» **Task details**
Print everything in the career-choice guide from "1. Do Some Self-Reflection" down to "you gravitate toward?", copied word for word.

Tips For Picking The Right Path
Figuring out how to choose a career can be quite intimidating. Even though it’s an incredibly important decision, you’ll often get conflicting advice on how to begin!
This guide breaks down the simple steps you can follow to decide on a career and move forward with confidence.
1. Do Some Self-Reflection
Choosing a career is a big deal, and it requires considerable thought. While nothing is ever set in stone, your decision will have a significant impact on the direction of your life for the foreseeable future.
And you can only make an important decision like that with self-reflection.
There’s a lot to think about, but the ultimate goal is to think about what you want out of your career and what type of work will make you feel most fulfilled. To help you get started with choosing a career, here are a few questions to ask yourself.
Does Anything Jump Out at You?
When trying to decide on a career, one of the first things you should think about is what stands out most to you. There’s a good chance that you have several paths that you’re leaning toward. But which ones do you gravitate toward?

(Pointing records for screenshots and pages)

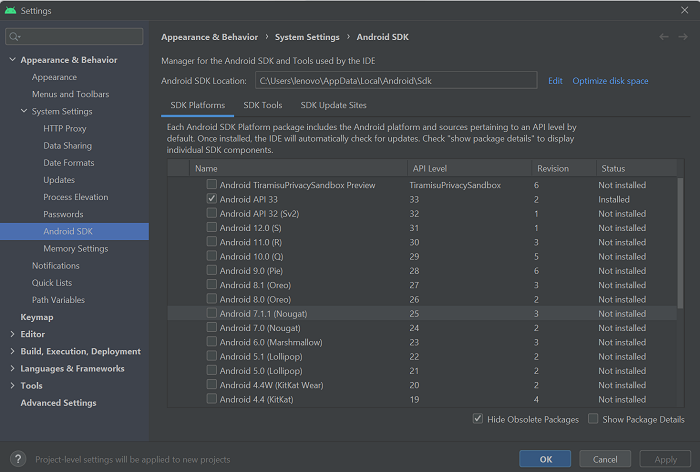Click the search magnifier icon in sidebar
The height and width of the screenshot is (472, 700).
[x=15, y=36]
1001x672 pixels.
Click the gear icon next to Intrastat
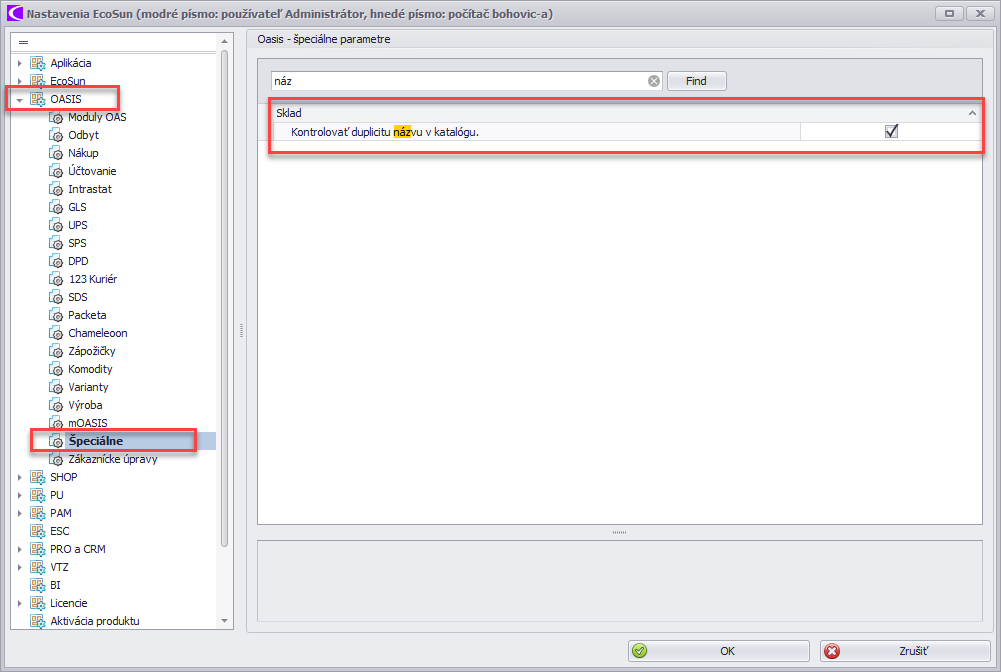[x=57, y=189]
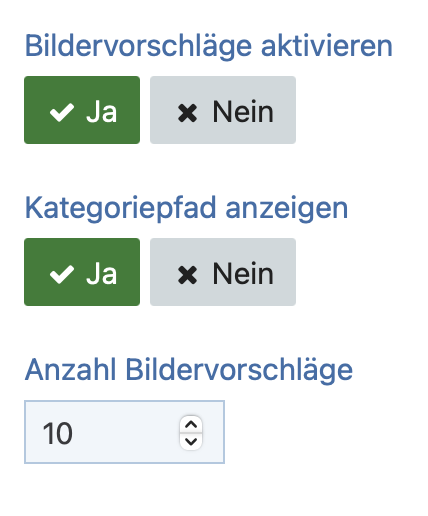The width and height of the screenshot is (428, 516).
Task: Click the Anzahl Bildervorschläge number field
Action: [124, 432]
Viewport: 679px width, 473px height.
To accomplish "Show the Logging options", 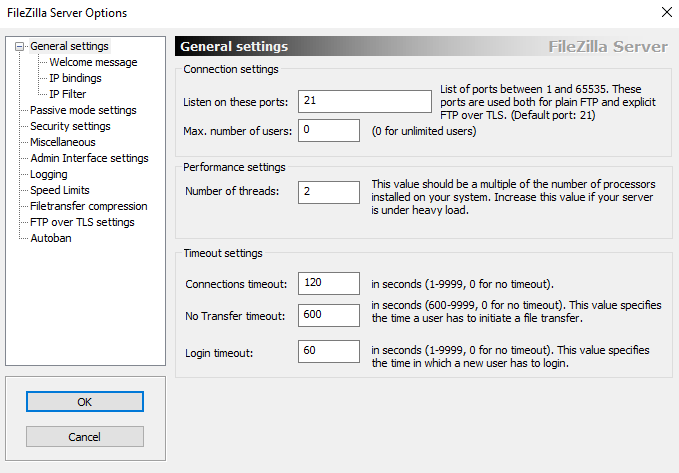I will tap(49, 174).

» **Reply to the task**
1. Do Some Self-Reflection
Choosing a career is a big deal, and it requires considerable thought. While nothing is ever set in stone, your decision will have a significant impact on the direction of your life for the foreseeable future.
And you can only make an important decision like that with self-reflection.
There’s a lot to think about, but the ultimate goal is to think about what you want out of your career and what type of work will make you feel most fulfilled. To help you get started with choosing a career, here are a few questions to ask yourself.
Does Anything Jump Out at You?
When trying to decide on a career, one of the first things you should think about is what stands out most to you. There’s a good chance that you have several paths that you’re leaning toward. But which ones do you gravitate toward?